Robert M Schmidt (4:33:18 PM): yeah, farts are like dreams, in that they're intense when you experience them but you remember them poorly
Robert M Schmidt (4:33:37 PM): that would be a good yearbook quote
JSchroed03 (4:34:26 PM): You are a moron

Most days, whether I'm doing work or not, I talk on IM with Rob, who manages to waste an astounding time at his job talking to me. I've copied and pasted plenty of conversations over the past couple months on this blog, but the general gist of our conversations goes something like this: one of us will mention something strange, then the other will instantaneously come up with a link to the topic we were just talking about. With this semblence of information we will proceed to bullshit and make wry jokes, until the next tangent. In fact, most computer programs, working on the theory of probability, seem to affect my mind in this manner. I set my iTunes to random today so I could shake myself out of the patterns of listening to the same music over and over (lately I've been listening to either The White Stripes, White Blood Cells, a little Brahms, and the old standby David Bowie, The Singles Collection). I wasn't focusing on the song that came up, but because it was unfamiliar (I have over 3,000 songs, some of which I have rarely listened to) and good, it caught my attention. The song was "Symphony" and was apparently (so Google taught me) an '80s rap mainstay by Marley Marl 'N the Juice Crew.



After finding out that Marley Marl lived in the Queensbridge Projects in New York, I told Rob, who proceeded to research Boston-area public housing for two minutes, and then after another tangent, learn about Singapore (which has an excellent public housing system)

The conversations are usually amusing, but I worry that my mind is becoming Googlized and that I will slowly become unable to concentrate on any single task. On a highbrow note, there's a good article in the London Review of Books that mentions this trend (and cites Wallace Stevens at the same time). Ironically, it was a stray mention by the author, Mark Ford, of William Carlos William's Paterson that started our whole stream of consciousness expedition into oblivion today. Paterson, NJ is apparently home to the second largest waterfall in the Northeast, behind Niagara Falls. That fact is completely unimportant.

But Rob mentioned that it was weird that anyone would want to make a webpage about the waterfalls of New Jersey. So that got me thinking:

Are people who show an excessive love of eccentric useless hobbies more pathetic than people who show an excessive love for the same things that everyone else likes?

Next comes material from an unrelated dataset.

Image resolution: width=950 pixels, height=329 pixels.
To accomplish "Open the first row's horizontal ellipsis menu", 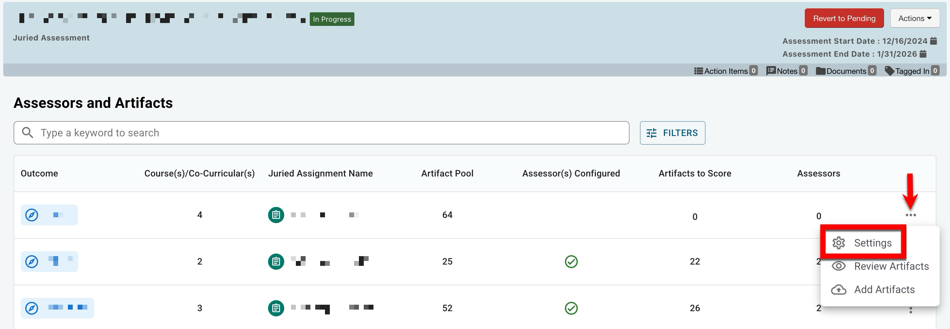I will 910,215.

Is there a similar void in everyone who shows an obsessive fetish for anything at all? Or does it differ if you like the sidewalks in the metro Boston region versus if you like Friends? A related issue comes from the people who spend all their time playing video games, surfing the internet, or watching TV. Perhaps no one has a right to say what other people should be doing with their time. The argument that 'most people would agree' might not even apply to this question because it's about precisely a person's choice to like something. However, at the risk of sounding hypocritical, it does seem like human interaction is the most basic need and other activities like video games and TV are substitutes for this primary urge.

The problem that all these substitutes and fetishes have is that they make people forget why they probably started their hobby in the first place. Some people may be scared to interact with people, but isn't it better to face the nakeness of the world rather than through the tinted glasses of Hollywood or the resettable thrills of Madden and GTA?

Thought for the day: Since "I Can't Believe It's Not Butter" is a double negative, shouldn't it really be called "I Believe It's Butter."